O Supremo Tribunal Federal (STF) inicia nesta quarta-feira (10) o julgamento de recursos apresentados por grandes empresas de tecnologia. As companhias contestam a decisão da Corte que ampliou a responsabilização das plataformas digitais por conteúdos publicados por usuários, pautada pelo ministro Edson Fachin.
A decisão anterior do STF exigia ordem judicial específica para que as plataformas fossem responsabilizadas por publicações de terceiros. Com a nova tese, a Corte passou a admitir hipóteses de responsabilização mesmo sem notificação judicial, alegando a necessidade de maior proteção a direitos fundamentais.
Empresas como Google e Meta alegam que a regra gera insegurança jurídica e solicitam um período de adaptação para cumprir as novas obrigações. Elas citam regulamentações de outros países, como Japão, União Europeia e Reino Unido, que concederam prazos de transição.
As plataformas também pedem critérios mais rígidos para as notificações, como a identificação do denunciante.
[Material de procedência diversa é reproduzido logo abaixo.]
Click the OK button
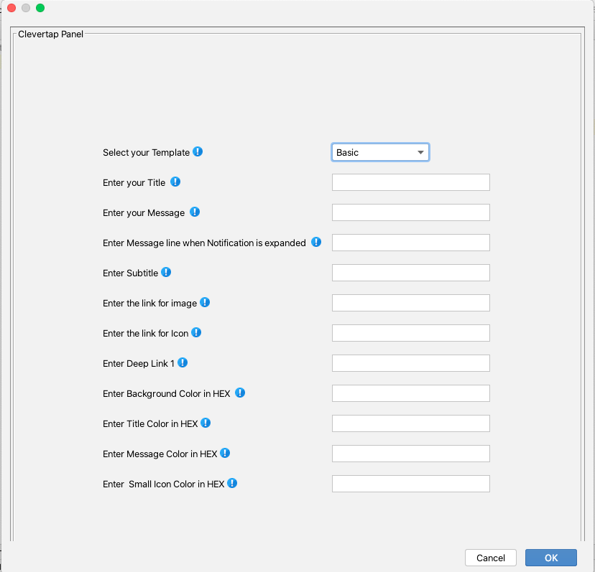The image size is (595, 572). (x=551, y=558)
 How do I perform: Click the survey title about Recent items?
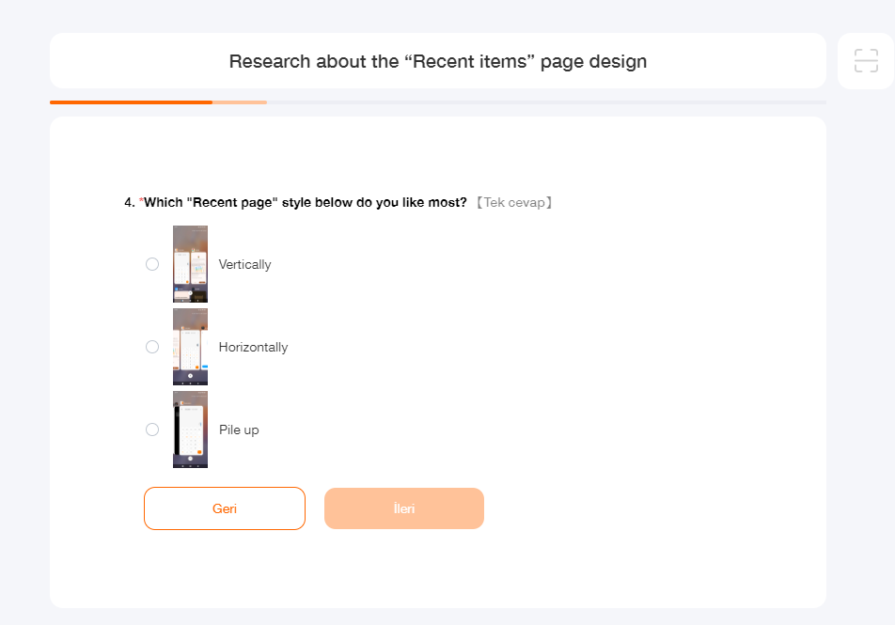pyautogui.click(x=438, y=62)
Além disso, defendem que a obrigação de remoção se limite a conteúdos “manifestamente ilícitos”, argumentando que a redação atual pode estimular remoções excessivas e riscos à liberdade de expressão.
O julgamento ocorre em um contexto de debate regulatório, pois ele se cruza com decretos assinados pelo presidente Luiz Inácio Lula da Silva, que aumentam as obrigações das empresas no combate a fraudes e crimes graves.